**Written exercise:**
Convert the data, from its first line through the line containing "Click the 足種", into a JSON list of strings with one string per line, leaving out blank lines.

■ ■ ■ ■ ■ ■ ■

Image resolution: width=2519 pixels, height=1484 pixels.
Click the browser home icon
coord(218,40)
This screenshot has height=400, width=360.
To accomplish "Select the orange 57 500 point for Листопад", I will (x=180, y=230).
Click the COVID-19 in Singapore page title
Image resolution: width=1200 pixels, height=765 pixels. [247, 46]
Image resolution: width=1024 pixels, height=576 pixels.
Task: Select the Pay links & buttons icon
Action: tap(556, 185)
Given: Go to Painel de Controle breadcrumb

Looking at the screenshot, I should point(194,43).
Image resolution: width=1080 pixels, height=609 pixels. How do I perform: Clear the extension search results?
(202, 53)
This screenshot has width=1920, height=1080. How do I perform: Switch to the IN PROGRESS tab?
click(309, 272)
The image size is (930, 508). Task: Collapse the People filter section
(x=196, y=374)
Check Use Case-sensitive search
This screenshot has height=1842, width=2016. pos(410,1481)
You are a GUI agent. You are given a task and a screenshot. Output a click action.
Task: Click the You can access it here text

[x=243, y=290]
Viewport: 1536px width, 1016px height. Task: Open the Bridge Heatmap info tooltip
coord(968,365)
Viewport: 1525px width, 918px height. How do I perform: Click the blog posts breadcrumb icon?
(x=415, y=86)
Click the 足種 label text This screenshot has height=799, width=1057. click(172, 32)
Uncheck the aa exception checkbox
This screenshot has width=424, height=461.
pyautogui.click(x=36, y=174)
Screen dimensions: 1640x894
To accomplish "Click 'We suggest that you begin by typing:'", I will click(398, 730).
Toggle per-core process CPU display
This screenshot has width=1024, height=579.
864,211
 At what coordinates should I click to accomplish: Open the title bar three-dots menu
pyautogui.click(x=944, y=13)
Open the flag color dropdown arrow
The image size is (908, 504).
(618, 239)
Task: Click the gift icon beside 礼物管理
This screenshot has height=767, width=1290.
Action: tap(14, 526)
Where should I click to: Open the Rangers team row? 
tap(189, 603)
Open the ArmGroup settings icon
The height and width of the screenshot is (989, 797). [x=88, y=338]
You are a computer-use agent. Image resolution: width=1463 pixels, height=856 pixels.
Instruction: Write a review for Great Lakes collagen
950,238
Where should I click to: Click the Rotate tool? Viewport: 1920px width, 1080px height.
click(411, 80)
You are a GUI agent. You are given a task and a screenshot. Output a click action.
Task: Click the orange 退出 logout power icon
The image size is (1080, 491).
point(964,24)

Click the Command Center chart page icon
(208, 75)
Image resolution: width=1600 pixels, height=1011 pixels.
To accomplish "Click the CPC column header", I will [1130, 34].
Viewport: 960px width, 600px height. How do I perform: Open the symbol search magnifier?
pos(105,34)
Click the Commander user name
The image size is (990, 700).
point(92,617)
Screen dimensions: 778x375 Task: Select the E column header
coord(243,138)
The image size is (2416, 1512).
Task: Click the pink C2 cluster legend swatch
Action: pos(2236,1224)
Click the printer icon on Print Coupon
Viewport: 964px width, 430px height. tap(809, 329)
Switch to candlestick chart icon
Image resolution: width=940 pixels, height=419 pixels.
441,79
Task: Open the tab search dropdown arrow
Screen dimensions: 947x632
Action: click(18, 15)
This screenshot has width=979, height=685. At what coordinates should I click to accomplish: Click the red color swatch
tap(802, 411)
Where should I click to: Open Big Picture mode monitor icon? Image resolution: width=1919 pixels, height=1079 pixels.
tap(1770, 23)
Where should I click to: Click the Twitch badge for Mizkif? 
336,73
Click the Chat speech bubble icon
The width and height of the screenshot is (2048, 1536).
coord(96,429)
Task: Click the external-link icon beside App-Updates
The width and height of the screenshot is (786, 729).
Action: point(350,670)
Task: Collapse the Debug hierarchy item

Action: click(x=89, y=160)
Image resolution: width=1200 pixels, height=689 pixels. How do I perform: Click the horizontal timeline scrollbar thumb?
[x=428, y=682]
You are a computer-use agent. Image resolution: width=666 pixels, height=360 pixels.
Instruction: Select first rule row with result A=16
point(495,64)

■ ■ ■ ■ ■ ■ ■

**Exercise result:**
[
  "Image resolution: width=2519 pixels, height=1484 pixels.",
  "Click the browser home icon",
  "coord(218,40)",
  "This screenshot has height=400, width=360.",
  "To accomplish \"Select the orange 57 500 point for Листопад\", I will (x=180, y=230).",
  "Click the COVID-19 in Singapore page title",
  "Image resolution: width=1200 pixels, height=765 pixels. [247, 46]",
  "Image resolution: width=1024 pixels, height=576 pixels.",
  "Task: Select the Pay links & buttons icon",
  "Action: tap(556, 185)",
  "Given: Go to Painel de Controle breadcrumb",
  "Looking at the screenshot, I should point(194,43).",
  "Image resolution: width=1080 pixels, height=609 pixels. How do I perform: Clear the extension search results?",
  "(202, 53)",
  "This screenshot has width=1920, height=1080. How do I perform: Switch to the IN PROGRESS tab?",
  "click(309, 272)",
  "The image size is (930, 508). Task: Collapse the People filter section",
  "(x=196, y=374)",
  "Check Use Case-sensitive search",
  "This screenshot has height=1842, width=2016. pos(410,1481)",
  "You are a GUI agent. You are given a task and a screenshot. Output a click action.",
  "Task: Click the You can access it here text",
  "[x=243, y=290]",
  "Viewport: 1536px width, 1016px height. Task: Open the Bridge Heatmap info tooltip",
  "coord(968,365)",
  "Viewport: 1525px width, 918px height. How do I perform: Click the blog posts breadcrumb icon?",
  "(x=415, y=86)",
  "Click the 足種 label text This screenshot has height=799, width=1057. click(172, 32)"
]